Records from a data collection

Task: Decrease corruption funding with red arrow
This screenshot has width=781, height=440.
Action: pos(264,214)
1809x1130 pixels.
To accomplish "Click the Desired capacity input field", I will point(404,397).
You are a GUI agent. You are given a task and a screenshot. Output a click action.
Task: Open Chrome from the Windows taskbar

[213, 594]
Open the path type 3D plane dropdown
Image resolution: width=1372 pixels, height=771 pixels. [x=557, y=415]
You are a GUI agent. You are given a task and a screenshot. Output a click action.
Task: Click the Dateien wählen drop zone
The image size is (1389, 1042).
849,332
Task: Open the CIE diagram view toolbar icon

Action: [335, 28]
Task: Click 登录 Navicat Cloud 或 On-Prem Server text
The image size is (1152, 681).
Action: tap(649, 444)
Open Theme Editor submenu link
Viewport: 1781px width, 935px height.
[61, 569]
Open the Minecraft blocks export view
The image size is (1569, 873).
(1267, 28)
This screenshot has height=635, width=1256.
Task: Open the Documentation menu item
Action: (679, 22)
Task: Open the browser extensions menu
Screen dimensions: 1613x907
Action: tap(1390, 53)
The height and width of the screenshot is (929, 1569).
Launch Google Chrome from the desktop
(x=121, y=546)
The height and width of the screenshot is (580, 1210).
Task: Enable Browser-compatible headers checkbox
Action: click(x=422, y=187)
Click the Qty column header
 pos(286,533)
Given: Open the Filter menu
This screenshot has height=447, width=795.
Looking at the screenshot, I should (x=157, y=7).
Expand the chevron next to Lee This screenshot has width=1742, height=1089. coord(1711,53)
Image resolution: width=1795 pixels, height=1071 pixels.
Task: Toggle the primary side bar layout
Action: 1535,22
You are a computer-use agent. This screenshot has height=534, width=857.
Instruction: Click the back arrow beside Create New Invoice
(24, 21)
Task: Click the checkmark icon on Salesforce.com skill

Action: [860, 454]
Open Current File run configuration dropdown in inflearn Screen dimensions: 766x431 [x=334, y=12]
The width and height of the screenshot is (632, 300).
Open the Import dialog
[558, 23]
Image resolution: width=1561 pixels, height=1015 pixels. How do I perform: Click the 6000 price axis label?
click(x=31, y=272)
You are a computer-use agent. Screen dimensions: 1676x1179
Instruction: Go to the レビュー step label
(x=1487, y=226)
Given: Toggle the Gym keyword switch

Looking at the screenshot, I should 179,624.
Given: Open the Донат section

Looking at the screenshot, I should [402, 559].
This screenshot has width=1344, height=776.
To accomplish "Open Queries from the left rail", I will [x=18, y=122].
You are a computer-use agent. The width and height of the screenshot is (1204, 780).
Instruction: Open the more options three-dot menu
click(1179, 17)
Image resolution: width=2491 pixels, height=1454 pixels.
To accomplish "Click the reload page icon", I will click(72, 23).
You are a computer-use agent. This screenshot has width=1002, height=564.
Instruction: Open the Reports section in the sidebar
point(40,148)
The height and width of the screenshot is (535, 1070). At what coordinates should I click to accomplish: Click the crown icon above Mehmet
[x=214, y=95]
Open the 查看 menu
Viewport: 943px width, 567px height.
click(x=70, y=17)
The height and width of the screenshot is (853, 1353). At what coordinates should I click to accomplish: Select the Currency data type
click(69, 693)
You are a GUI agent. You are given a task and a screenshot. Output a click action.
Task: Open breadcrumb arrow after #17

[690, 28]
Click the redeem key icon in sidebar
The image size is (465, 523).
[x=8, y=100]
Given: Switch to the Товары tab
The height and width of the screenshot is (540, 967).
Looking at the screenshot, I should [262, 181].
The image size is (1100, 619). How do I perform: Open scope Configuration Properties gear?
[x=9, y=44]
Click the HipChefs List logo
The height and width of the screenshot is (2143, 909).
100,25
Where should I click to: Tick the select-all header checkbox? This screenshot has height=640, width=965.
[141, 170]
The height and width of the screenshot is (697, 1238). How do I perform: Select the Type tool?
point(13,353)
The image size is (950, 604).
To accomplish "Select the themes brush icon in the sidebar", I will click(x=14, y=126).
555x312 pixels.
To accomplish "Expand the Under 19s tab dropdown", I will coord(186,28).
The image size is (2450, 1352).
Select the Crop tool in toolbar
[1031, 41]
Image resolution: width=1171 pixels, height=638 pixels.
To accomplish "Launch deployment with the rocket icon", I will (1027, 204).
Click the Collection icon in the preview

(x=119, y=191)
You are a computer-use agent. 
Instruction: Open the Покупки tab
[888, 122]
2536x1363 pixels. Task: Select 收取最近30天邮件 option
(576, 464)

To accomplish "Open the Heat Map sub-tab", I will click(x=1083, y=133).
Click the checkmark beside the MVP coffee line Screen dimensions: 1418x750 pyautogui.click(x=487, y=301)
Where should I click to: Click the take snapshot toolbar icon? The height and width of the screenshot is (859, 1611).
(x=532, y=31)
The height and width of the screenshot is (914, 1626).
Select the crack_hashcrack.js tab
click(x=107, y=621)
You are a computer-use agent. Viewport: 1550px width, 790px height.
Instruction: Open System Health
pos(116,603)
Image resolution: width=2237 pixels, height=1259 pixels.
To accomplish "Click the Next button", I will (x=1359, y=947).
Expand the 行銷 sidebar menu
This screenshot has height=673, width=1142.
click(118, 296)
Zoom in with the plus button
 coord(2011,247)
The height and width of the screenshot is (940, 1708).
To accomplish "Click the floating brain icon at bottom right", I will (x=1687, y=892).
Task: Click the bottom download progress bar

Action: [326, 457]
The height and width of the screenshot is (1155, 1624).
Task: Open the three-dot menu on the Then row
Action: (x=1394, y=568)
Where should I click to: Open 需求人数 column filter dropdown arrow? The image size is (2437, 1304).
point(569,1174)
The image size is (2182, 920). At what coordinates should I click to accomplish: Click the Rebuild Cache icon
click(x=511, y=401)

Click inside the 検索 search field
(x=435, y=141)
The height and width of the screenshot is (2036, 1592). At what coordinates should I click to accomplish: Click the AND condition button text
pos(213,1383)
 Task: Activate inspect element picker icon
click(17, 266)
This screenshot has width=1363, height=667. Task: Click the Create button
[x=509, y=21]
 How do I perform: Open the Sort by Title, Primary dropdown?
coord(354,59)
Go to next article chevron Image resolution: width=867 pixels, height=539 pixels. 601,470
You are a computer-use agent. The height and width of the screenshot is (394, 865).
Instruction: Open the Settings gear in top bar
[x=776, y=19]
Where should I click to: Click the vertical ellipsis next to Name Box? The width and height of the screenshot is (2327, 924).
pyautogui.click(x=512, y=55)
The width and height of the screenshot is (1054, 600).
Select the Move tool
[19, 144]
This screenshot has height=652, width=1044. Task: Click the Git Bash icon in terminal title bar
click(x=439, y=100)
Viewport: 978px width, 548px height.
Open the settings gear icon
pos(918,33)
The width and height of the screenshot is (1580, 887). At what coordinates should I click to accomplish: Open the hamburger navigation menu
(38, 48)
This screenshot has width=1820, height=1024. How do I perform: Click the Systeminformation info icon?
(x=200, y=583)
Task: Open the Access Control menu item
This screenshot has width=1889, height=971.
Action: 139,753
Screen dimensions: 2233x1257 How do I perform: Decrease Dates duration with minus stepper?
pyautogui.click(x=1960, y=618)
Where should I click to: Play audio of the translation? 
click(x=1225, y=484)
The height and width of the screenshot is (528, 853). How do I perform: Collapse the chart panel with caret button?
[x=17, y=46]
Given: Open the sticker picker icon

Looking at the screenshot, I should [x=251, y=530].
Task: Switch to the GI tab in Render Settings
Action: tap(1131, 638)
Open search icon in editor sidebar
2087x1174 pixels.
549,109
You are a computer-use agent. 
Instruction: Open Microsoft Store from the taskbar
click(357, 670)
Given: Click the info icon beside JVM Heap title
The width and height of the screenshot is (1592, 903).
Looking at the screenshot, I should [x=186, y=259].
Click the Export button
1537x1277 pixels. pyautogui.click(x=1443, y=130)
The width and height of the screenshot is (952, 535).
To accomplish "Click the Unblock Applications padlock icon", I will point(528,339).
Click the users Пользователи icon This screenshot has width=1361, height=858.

# [PROBLEM TO SOLVE]
Copy exactly the lines above, from the one containing "Click the Export button" through the very last line.

# [EXPECTED ANSWER]
Click the Export button
1537x1277 pixels. pyautogui.click(x=1443, y=130)
The width and height of the screenshot is (952, 535).
To accomplish "Click the Unblock Applications padlock icon", I will point(528,339).
Click the users Пользователи icon This screenshot has width=1361, height=858.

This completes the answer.